Engineering Contradictions & Design Principles
Engineering Contradiction Analysis
1Productivity
If VPN-based traffic monitoring is used to collect user behavior data, then data collection capability is improved, but user privacy protection deteriorates due to collection of sensitive data
Solution Approach 1:
The patent extracts and processes only the necessary data elements needed for user behavior analysis while excluding sensitive personal information. Screen recordings are processed to extract behavioral patterns without capturing or transmitting identifiable sensitive data, thus separating useful information from harmful sensitive content.
Solution Approach 2:
The patent introduces an intermediary processing layer that anonymizes and aggregates user behavior data before analysis. This intermediary system transforms raw screen recordings into processed behavioral metrics, acting as a buffer that protects user privacy while maintaining data collection effectiveness.
2Productivity
If VPN-based traffic monitoring is used, then internet traffic can be tracked, but compatibility with different operating systems deteriorates
Solution Approach 1:
The patent implements a universal screen recording mechanism that functions across multiple operating systems including Windows, macOS, and mobile platforms. The system uses standardized screen capture APIs and processing methods that are adaptable to different OS environments, eliminating the need for VPN-based solutions and achieving broad compatibility while maintaining monitoring capability.
3Productivity
If VPN-based traffic monitoring is used, then network traffic can be captured, but ability to track device-level actions deteriorates
Solution Approach 1:
Instead of capturing network traffic and trying to infer user actions (the VPN approach), the patent inverts the methodology by directly capturing screen recordings and extracting behavioral information from visual content. This inversion enables comprehensive tracking of device-level actions including local file operations, offline applications, and user interactions that never generate network traffic.
4Quantity of substance
If traffic monitoring is performed for extended periods before parsing, then comprehensive data can be collected, but data processing efficiency deteriorates
Solution Approach 1:
The patent performs preliminary processing of screen recordings during or immediately after capture, extracting key behavioral features and metadata in real-time.
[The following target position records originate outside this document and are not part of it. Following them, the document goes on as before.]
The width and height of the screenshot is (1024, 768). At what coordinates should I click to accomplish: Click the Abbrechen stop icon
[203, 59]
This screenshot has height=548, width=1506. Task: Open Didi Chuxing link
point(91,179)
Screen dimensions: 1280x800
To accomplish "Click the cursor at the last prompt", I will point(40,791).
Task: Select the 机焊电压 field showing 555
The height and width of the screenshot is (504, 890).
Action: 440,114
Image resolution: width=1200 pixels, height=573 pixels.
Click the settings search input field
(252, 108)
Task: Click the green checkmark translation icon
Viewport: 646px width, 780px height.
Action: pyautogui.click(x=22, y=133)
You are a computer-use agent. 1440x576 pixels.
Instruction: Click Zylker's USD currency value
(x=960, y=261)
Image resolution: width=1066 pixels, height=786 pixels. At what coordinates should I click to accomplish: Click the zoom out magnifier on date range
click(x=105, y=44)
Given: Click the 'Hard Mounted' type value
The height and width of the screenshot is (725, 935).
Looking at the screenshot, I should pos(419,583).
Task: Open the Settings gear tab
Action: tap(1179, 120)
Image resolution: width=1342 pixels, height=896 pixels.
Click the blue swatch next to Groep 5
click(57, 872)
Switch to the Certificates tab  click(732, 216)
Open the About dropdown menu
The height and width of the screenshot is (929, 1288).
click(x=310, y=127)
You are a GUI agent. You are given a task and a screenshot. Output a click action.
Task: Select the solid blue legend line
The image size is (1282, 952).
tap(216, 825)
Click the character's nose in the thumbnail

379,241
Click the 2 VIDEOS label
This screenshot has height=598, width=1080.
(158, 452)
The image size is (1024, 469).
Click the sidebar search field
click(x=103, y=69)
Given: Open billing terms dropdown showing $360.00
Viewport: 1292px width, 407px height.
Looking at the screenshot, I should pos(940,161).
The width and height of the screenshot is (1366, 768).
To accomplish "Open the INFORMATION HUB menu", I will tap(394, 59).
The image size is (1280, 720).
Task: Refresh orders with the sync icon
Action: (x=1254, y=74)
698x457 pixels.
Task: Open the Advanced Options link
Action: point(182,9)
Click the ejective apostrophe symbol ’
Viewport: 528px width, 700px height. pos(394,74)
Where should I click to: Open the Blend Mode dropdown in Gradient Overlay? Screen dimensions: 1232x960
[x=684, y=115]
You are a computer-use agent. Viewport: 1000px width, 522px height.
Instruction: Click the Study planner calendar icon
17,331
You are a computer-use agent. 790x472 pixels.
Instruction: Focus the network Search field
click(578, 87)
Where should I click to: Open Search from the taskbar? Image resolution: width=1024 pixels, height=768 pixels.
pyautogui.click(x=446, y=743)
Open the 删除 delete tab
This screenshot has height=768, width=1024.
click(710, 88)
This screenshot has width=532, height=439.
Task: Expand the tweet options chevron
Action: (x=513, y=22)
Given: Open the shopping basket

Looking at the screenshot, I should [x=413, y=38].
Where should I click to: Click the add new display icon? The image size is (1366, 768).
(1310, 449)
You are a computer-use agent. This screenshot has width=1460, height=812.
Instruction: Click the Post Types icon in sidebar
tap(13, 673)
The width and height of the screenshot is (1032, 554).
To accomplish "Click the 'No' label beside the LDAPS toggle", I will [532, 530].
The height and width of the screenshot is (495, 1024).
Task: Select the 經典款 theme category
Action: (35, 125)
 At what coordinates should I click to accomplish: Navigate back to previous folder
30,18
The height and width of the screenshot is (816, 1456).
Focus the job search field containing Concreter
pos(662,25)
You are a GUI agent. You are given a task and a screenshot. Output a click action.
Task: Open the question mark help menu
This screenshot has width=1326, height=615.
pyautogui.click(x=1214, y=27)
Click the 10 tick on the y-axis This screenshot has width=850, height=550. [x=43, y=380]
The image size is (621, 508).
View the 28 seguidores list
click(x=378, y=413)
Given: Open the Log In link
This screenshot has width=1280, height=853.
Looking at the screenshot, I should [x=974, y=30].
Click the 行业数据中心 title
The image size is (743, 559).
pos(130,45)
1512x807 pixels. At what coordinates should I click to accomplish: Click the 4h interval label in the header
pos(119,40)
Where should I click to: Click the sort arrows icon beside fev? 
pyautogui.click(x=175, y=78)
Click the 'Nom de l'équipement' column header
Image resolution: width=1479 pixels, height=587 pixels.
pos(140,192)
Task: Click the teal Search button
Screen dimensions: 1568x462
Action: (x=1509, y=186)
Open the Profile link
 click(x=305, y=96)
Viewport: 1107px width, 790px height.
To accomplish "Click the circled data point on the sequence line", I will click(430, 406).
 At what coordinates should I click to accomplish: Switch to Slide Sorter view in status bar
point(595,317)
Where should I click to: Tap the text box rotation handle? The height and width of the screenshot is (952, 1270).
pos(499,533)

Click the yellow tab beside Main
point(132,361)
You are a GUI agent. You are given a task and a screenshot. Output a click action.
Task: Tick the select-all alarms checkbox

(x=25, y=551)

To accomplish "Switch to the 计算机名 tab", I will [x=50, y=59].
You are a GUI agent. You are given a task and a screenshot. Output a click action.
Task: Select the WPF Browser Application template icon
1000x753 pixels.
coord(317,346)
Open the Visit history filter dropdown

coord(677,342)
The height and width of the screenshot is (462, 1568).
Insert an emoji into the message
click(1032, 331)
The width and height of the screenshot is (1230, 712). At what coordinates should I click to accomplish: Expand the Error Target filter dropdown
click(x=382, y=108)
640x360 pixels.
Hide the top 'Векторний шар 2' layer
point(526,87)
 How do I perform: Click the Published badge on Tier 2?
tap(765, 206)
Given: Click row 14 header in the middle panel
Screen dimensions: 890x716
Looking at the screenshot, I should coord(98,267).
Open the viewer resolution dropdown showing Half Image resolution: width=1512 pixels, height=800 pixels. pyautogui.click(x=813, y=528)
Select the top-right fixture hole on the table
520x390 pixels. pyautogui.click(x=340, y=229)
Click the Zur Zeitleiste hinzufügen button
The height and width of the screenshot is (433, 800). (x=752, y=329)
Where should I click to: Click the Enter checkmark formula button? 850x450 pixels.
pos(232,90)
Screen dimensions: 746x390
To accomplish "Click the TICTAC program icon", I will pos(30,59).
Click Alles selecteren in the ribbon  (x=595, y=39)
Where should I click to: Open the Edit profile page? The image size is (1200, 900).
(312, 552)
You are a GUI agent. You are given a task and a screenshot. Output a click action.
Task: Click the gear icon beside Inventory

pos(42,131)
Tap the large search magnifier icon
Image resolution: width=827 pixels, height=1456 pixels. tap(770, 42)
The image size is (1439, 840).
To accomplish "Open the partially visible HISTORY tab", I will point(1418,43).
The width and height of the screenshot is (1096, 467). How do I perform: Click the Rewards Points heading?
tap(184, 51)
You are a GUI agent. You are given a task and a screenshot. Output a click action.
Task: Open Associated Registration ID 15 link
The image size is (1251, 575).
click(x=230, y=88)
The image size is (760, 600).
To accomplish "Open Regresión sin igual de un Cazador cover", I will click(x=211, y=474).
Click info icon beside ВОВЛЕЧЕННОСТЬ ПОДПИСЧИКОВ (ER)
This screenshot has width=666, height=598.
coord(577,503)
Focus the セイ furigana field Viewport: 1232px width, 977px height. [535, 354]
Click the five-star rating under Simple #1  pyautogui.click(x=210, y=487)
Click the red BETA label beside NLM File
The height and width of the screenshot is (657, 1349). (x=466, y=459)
This preliminary action reduces the complexity and volume of raw data that requires later analysis, enabling efficient processing while maintaining comprehensive data collection. The system prepares data structures and identifies important events during capture rather than waiting for batch processing.
Data Source
AI summary
Device-side validation of screen recordings is disclosed, including: accessing a screen recording of a user's activities on a client device with respect to a task; performing, at the client device, video validation on the screen recording, including by identifying a characteristic marker associated with the task within the screen recording; and in response to the characteristic marker being identified, sending at least a portion of the screen recording to a compressed version of the screen recording to a server for further processing.